- _WORK TO BE COMPLETED_: The complete data, repeated exactly, should form your response.

- _Stored records_:
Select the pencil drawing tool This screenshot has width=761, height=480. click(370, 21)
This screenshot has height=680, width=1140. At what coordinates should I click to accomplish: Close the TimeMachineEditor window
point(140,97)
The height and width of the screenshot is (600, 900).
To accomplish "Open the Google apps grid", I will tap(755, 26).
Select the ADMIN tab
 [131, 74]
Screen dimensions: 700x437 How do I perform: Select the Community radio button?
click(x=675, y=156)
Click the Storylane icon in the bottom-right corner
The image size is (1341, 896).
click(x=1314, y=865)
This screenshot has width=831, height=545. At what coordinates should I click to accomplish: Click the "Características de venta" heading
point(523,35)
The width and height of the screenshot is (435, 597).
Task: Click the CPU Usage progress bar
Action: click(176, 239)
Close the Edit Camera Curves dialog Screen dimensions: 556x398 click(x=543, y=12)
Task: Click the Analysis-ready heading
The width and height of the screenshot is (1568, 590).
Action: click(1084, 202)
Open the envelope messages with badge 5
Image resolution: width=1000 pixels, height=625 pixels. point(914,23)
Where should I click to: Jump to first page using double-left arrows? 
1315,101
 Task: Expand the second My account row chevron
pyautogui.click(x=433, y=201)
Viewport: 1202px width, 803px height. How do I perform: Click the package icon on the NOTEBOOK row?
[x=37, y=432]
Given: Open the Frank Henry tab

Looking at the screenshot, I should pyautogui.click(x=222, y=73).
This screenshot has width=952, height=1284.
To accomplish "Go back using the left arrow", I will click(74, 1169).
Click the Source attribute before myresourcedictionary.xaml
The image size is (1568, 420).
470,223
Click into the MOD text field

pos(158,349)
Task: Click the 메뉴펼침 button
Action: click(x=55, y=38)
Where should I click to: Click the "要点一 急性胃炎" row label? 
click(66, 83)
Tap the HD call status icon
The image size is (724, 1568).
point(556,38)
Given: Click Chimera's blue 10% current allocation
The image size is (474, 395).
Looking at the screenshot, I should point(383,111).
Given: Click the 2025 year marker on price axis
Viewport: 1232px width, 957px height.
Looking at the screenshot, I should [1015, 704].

- _RESULT OF THE EXERCISE_:
Select the pencil drawing tool This screenshot has width=761, height=480. click(370, 21)
This screenshot has height=680, width=1140. At what coordinates should I click to accomplish: Close the TimeMachineEditor window
point(140,97)
The height and width of the screenshot is (600, 900).
To accomplish "Open the Google apps grid", I will tap(755, 26).
Select the ADMIN tab
 [131, 74]
Screen dimensions: 700x437 How do I perform: Select the Community radio button?
click(x=675, y=156)
Click the Storylane icon in the bottom-right corner
The image size is (1341, 896).
click(x=1314, y=865)
This screenshot has width=831, height=545. At what coordinates should I click to accomplish: Click the "Características de venta" heading
point(523,35)
The width and height of the screenshot is (435, 597).
Task: Click the CPU Usage progress bar
Action: click(176, 239)
Close the Edit Camera Curves dialog Screen dimensions: 556x398 click(x=543, y=12)
Task: Click the Analysis-ready heading
The width and height of the screenshot is (1568, 590).
Action: click(1084, 202)
Open the envelope messages with badge 5
Image resolution: width=1000 pixels, height=625 pixels. point(914,23)
Where should I click to: Jump to first page using double-left arrows? 
1315,101
 Task: Expand the second My account row chevron
pyautogui.click(x=433, y=201)
Viewport: 1202px width, 803px height. How do I perform: Click the package icon on the NOTEBOOK row?
[x=37, y=432]
Given: Open the Frank Henry tab

Looking at the screenshot, I should pyautogui.click(x=222, y=73).
This screenshot has width=952, height=1284.
To accomplish "Go back using the left arrow", I will click(74, 1169).
Click the Source attribute before myresourcedictionary.xaml
The image size is (1568, 420).
470,223
Click into the MOD text field

pos(158,349)
Task: Click the 메뉴펼침 button
Action: click(x=55, y=38)
Where should I click to: Click the "要点一 急性胃炎" row label? 
click(66, 83)
Tap the HD call status icon
The image size is (724, 1568).
point(556,38)
Given: Click Chimera's blue 10% current allocation
The image size is (474, 395).
Looking at the screenshot, I should point(383,111).
Given: Click the 2025 year marker on price axis
Viewport: 1232px width, 957px height.
Looking at the screenshot, I should [1015, 704].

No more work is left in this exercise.